'It's not a way to live': New study from Exeter team could offer hope for Long Covid sufferers

  • Watch Jacquie Bird's report here.

A new study by researchers at the University of Exeter may offer a glimmer of hope to the estimated two million people in the UK struggling with Long Covid. 

The Brain Training trial is hoped to help those suffering from brain fog - a common symptom of Long Covid. 

Amber Rawlinson has been unable to work since she got the disease in November 2021. 

She rarely goes out, and everyday living is exhausting. 

The 22-year-old feels there is little support, treatment or even hope for her Long Covid symptoms.

“It’s not really a way to live at all.”

She said: “I very rarely have a good day but you never know when that day is going to come. You never know when you’re going to have a day when your symptoms are calm and you’re able to get out and do things.

“It’s always quite a lot of planning ahead, picking and choosing what to do and when. 

“It’s not really a way to live at all.”

Very little is known about why some people are affected by Long Covid. 

The Office for National Statistics (ONS) has stopped collating figures for the numbers involved - but at the last count, it was thought more than two million people in the UK have it. 

Amber said: “It stops people from working, it stops people from socialising, it affects them mentally - there's a lot to it. 

“We’re four years in now, and we still don’t really have any answers.”

Now the University of Exeter is at the forefront of research into the cause and treatments.

Dr David Strain, the research lead for Long Covid at the university, said: “One thing that’s really important is that many people still have symptoms three years after their infection. 

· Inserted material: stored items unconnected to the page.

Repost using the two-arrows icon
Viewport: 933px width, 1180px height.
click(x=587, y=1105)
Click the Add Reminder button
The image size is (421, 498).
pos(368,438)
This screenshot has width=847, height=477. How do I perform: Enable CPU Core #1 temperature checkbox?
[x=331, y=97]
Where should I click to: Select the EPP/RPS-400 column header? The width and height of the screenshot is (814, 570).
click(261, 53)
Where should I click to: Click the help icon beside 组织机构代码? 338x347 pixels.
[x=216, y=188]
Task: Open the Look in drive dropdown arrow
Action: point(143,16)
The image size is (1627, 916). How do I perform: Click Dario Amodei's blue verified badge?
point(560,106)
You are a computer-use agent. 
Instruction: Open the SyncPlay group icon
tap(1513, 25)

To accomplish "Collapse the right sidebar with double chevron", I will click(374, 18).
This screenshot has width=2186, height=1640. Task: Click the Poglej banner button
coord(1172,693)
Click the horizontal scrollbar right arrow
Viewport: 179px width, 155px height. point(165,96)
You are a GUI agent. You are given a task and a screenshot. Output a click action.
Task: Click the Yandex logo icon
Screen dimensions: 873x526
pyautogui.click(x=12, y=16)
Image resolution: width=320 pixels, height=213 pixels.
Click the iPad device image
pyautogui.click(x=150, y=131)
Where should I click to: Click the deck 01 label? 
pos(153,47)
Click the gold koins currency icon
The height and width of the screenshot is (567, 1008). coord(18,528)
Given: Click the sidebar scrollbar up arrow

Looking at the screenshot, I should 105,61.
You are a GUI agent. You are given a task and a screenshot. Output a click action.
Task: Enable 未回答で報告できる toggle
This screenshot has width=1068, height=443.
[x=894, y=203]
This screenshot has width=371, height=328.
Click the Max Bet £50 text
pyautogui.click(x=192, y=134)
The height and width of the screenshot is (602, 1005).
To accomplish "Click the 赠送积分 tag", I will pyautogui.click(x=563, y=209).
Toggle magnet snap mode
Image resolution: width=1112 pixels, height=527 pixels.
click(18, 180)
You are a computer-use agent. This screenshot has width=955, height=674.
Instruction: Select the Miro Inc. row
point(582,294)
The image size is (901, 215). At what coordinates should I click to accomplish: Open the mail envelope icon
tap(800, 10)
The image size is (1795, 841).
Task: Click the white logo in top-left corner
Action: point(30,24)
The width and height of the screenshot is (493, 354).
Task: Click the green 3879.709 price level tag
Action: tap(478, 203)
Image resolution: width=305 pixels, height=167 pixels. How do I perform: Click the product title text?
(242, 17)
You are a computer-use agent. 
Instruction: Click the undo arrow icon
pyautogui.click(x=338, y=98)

The hope is the puzzles will reduce the impact of Long Covid on brain function.

“Realistically, if they get through the first 12 months without showing much in the way of recovery, then it is very unlikely this disease is going to get better on its own. 

“That’s why researching this condition is still a significant health service priority.” 

Their latest project, called Beacon, is based on work done with brain training puzzles on older adults who had already shown signs of cognitive decline.

The hope is the puzzles will reduce the impact of Long Covid on brain function.

The study will take six months, with people asked to do the puzzles for around 10 minutes a day. If successful, it could be a cost-effective treatment for one of the most common symptoms of Long Covid.

Professor Anne Corbett, from the university, said: “We know it’s not a silver bullet. It’s not going to be the only treatment but it can be just made freely available to anyone that wants it and I think that is really important. 

“We know there are two million people in the UK with Long Covid, we know that at least 50 per cent of those have experienced some kind of brain fog, that’s a large number of people. We’ve got to make this cost effective.”  

For people like Amber, who has felt out on a limb with her long covid journey, any research is good news. She just hopes it will lead to more understanding and a cure for this little known but terribly debilitating condition.